The UAE has been named one of the best countries when it comes to its support of international higher education, according to a study recently published by the British Council.
It came second in the quality assurance and degree recognition category and fifth for openness and mobility.
“It is really impressive, actually, for such a small country,” said Sally Ward, regional manager, higher education for the British Council.
“They have made this very conscious decision to be open, to make this an area of focus, to promote the UAE as a destination of choice, to provide a wide variety of universities and courses and to find ways to encourage students to come to a stable community where they know they are going to get a high-quality education.”
In the second volume of the Shape of global higher education report published this month, the British Council analysed international higher education policies across 38 countries.
The researchers measured the countries’ support for international higher education in three areas: openness of higher education systems, access and sustainability and quality assurance and recognition of international qualifications.
The UAE came second in the quality assurance and degree recognition category, which measured indicators such as selection criteria for international students, monitoring and accrediting the cross-border activities of foreign institutions and recognition of foreign degrees and transnational education qualifications.
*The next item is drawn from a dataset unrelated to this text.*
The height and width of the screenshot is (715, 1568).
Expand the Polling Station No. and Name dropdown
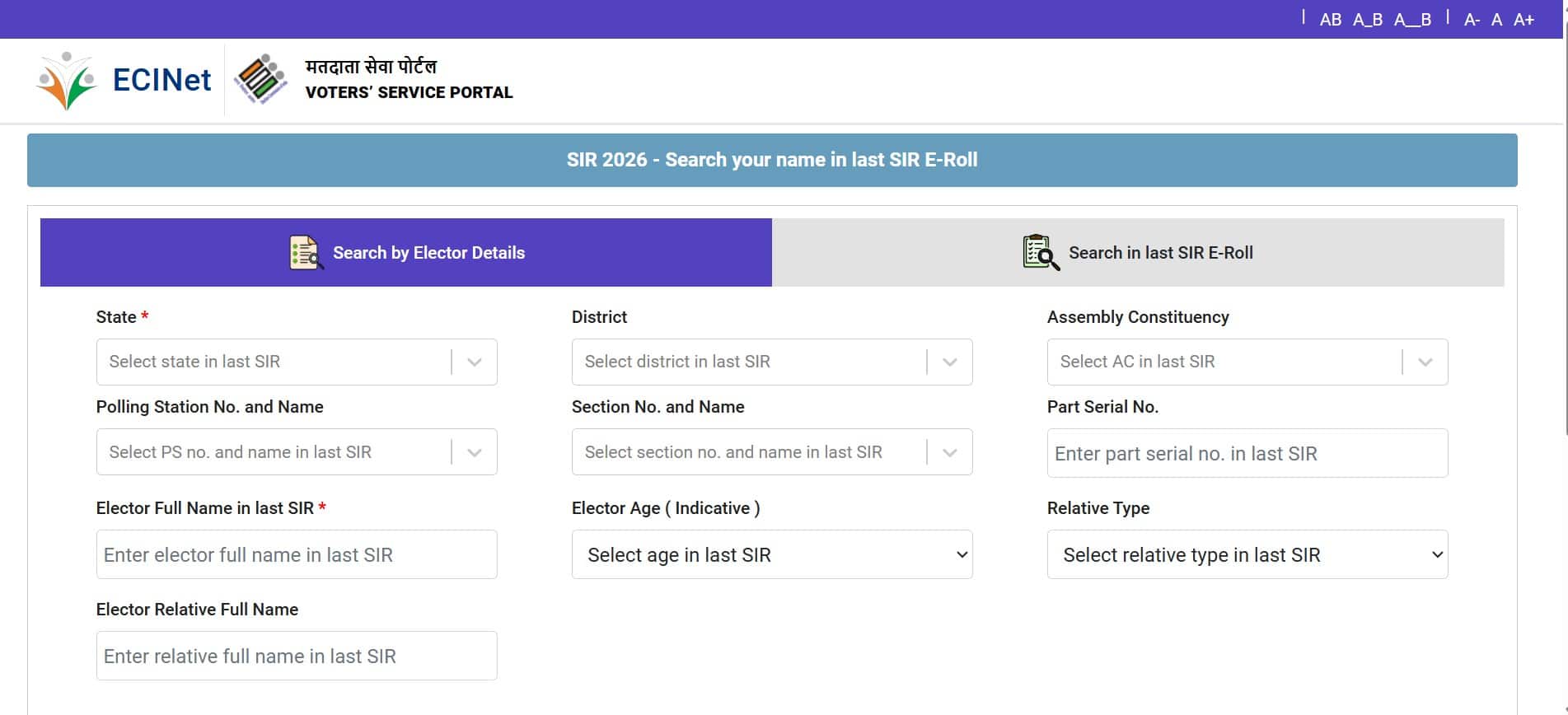[297, 452]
Australia ranked first in this category.
“One of the areas that the UAE has done really well at is this area of quality assurance,” said Ms Ward. “They have worked very actively with the UK, with Malaysia and with several other international providers to look at ways in which they can provide better quality assurance for the branch campuses that are here in the UAE and to communicate that to students, to basically put their mind at rest: you are going to get the equivalent qualification if you study at a UK university in the UAE as you would in a UK university in the UK.”
Dubai boasts the highest concentration of international branch campuses in the world. During the 2016-2017 academic year, the emirate was home to 27 international branch campuses from 12 countries. Twenty-three per cent of students enrolled in Dubai’s institutions of higher learning were international students, excluding resident expatriates, according to the Knowledge and Human Development Authority.
The UAE was fifth in openness and mobility, which assessed the country’s international higher education strategy, bilateral agreements, student visas procedures, living and working environment for international students and clarity and application of regulations for foreign institutions.
Peter Clack, director of international relations at the University of Birmingham, which will be the first global top 100 ranked institution to open a branch campus in Dubai, said the report validates his own positive assessment of the emirate.
“I was pleased to see that people looked at it the same way we did and that they rank the factors that we thought were important around accessibility and government support in the same way that we did,” said Mr Clack.
“We were looking particularly for environments that are supportive and conducive to setting up a branch campus, governments that are sympathetic and encouraging. When you look at all the factors, I think that’s what put Dubai at the top of our list.
"The government, in the form of the KHDA, goes to great lengths to encourage UK and other international universities to consider setting up a branch campus there. There is a real vision for Dubai as a global education hub – as there is for health and for other areas.”
In the access and sustainability category, the UAE ranked 18th. This section gauged the country’s scholarship programmes and student loans for foreign students, funding of international research, funding programmes for teachers and researchers to undertake posts abroad and anti-displacement policies that actively seek to avoid the displacement of low-income or marginalised domestic students.